Une réponse possible des hôteliers s’ils jugent que l’opération n’est plus rentable pour eux, consiste à différencier par le prix, en mettant la chambre moins chère si elle passe par leur site en direct plutôt que par celui de Booking. Mais les plateformes sont très vite montées au créneau en imposant dans leurs contrats aux hôteliers une clause de « non-discrimination » selon le canal de vente en ligne. À noter le terme de « discrimination » employé par les plateformes, sachant sa teneur péjorative. L’Autorité de la concurrence en France a épinglé Booking qui s’est engagé à arrêter les clauses étendues (interdire à l’hôtelier de vendre moins cher sur tout autre canal) en Europe. Mais les clauses restreintes couraient encore (interdire à l’hôtelier de vendre moins cher sur son site propre). La loi Macron de 2015 a mis fin au débat en interdisant toute clause de parité dont les restreintes. Mais le sujet reste encore un casse-tête pour les régulateurs, à preuve l’Allemagne où le caractère anti-concurrentiel de cette clause restrictive fait toujours débat, y compris au niveau de la Cour constitutionnelle de Karlsruhe.

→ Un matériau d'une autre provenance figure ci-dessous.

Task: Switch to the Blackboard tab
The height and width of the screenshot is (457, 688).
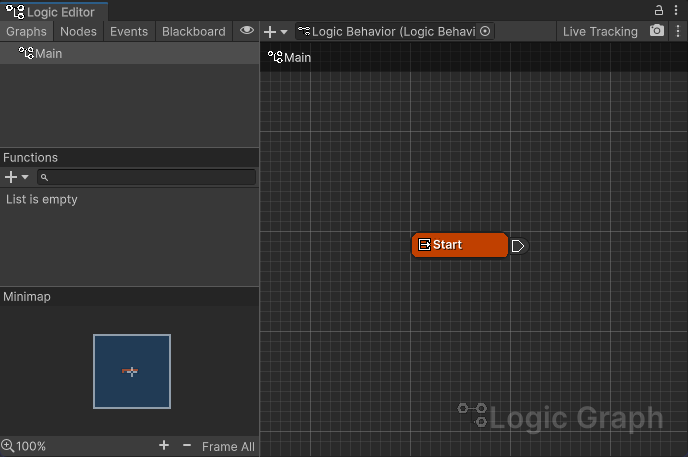Action: tap(194, 31)

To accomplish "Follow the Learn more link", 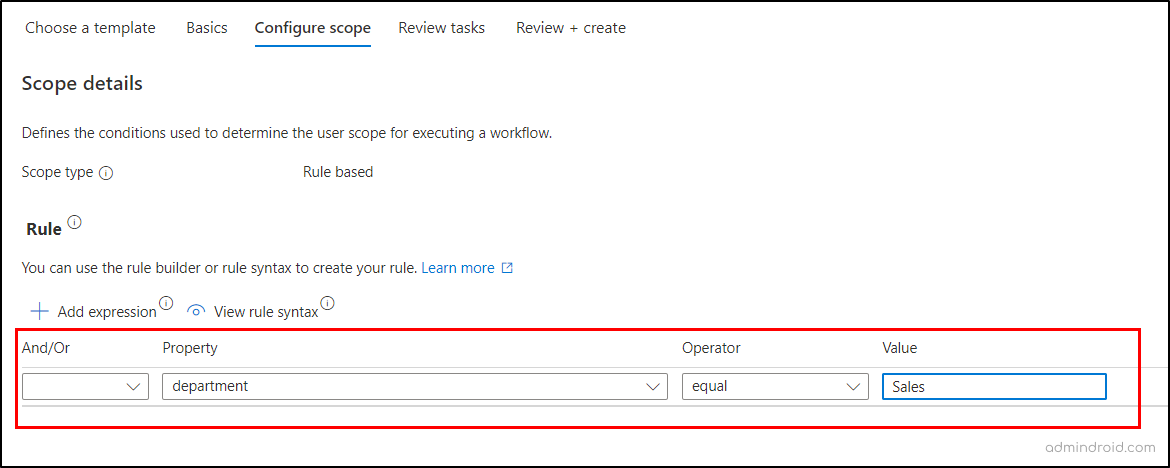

Morgane Cure, dans le site ami Variances.com rend compte très utilement d’un travail de recherche qu’elle et d’autres chercheurs ont effectué sur le pouvoir effectif de l’hôtelier face à la plateforme dans le cas où la non-discrimination tarifaire s’applique strictement. Leur travail figure dans un papier publié dans le International Journal of Industrial Organization ; il est disponible librement ici.

Il y a deux cas polaires : le premier, celui d’une faiblesse complète de l’hôtelier, voit ce dernier perdre tout le chiffre d’affaires qui passait par la plateforme. Dans ce cas, il est pieds et poings liés et devra en passer par la plateforme jusqu’au point où cette dernière ne lui laisse plus un centime de marge. Le second, où le rapport de force est en sa faveur, le voit préserver intégralement son chiffre d’affaires qui passe à défaut par d’autres canaux, tels des plateformes concurrentes (il n’y en a pas beaucoup !) ou son site propre. En théorie alors, il peut négocier à la baisse la commission jusqu’à un niveau allant à quelques centimes de marge pour la plateforme. La réalité est intermédiaire, on s’en doute, mais où se place-t-elle ?

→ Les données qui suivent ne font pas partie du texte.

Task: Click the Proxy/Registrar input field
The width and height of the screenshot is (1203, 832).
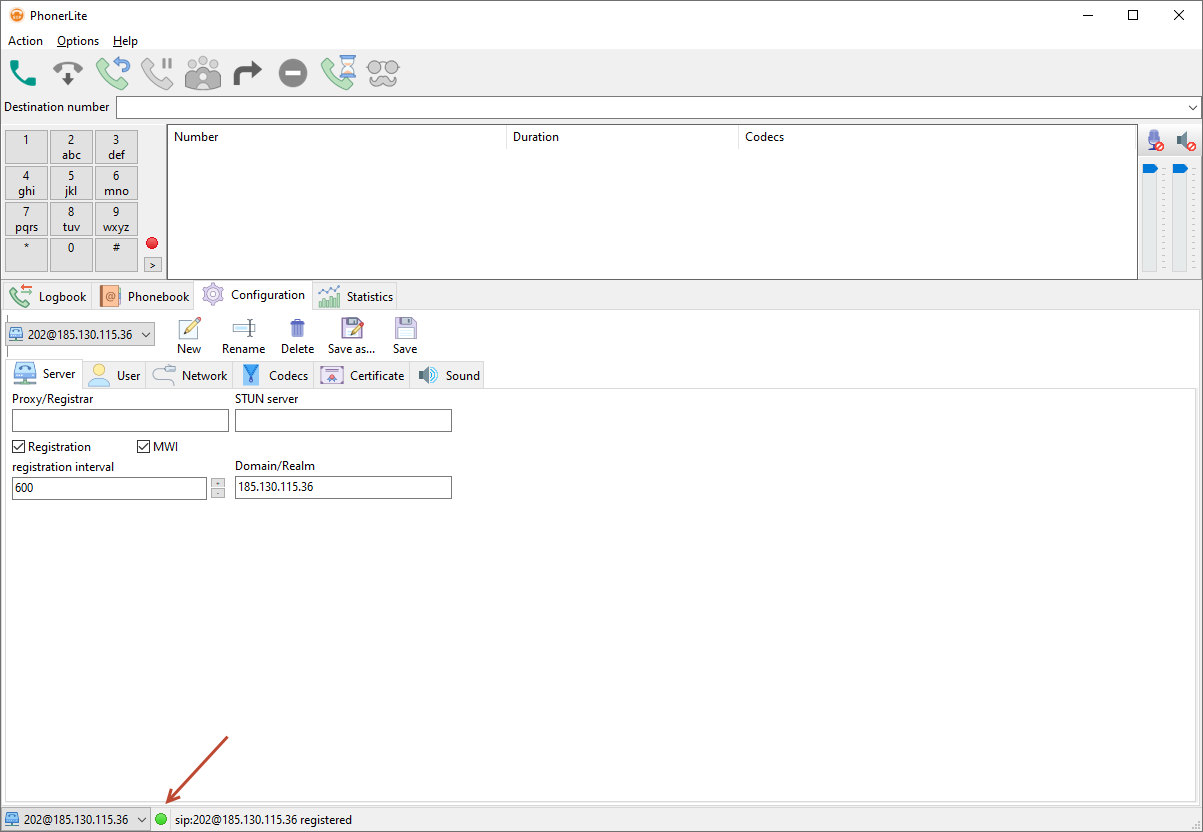Action: click(120, 420)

D’où le graphique de la semaine, qui donne le résultat du test à propos d’une chaîne d’hôtel scandinave, fait à partir d’une ingénierie statistique élaborée.

Alors que Booking représente 31% du chiffre d’affaires en ligne de l’hôtelier, le supprimer fait fuiter 53% de ce chiffre d’affaires, ce qui représente une perte de 16% au final vers la concurrence. On comprend que la chaîne hésite à se passer de Booking. La perte est un peu moindre dans le cas d’Expedia, en raison de sa part de marché plus faible.

Les auteurs estiment que le poids de Booking est bien plus fort en France, ce qu’on aimerait voir documenter. En clair, les hôteliers n’ont plus désormais qu’un très faible poids de négociation face à ces nouveaux venus, ou plutôt ce nouveau venu. Sur la durée, cette situation ne peut que les inquiéter, si le secteur des plateformes de réservation d’hôtels devait rester aussi peu concurrentiel (et il y a dans ce secteur une énorme prime à la notoriété). Non seulement ils perdent en marge, mais ils perdent en connaissance de leurs clients (la fameuse data) : les voici réduits à fournir les draps, le foncier et la nourriture, et parfois même ces éléments leur sont apportés par des fournisseurs.

 

Avis de Vox-Fi : Si, au terme de cette lecture, vous jugez, tout en restant très satisfait de l’aide que vous apporte Booking, que son poids est devenu trop fort, repérez l’annonce via ce site, puis appelez par téléphone l’hôtelier pour négocier en direct avec lui un prix moins cher. L’hôtelier peut avoir des raisons propres pour ne pas accéder à votre demande, mais il ne peut plus opposer de motifs juridiques, du moins en France.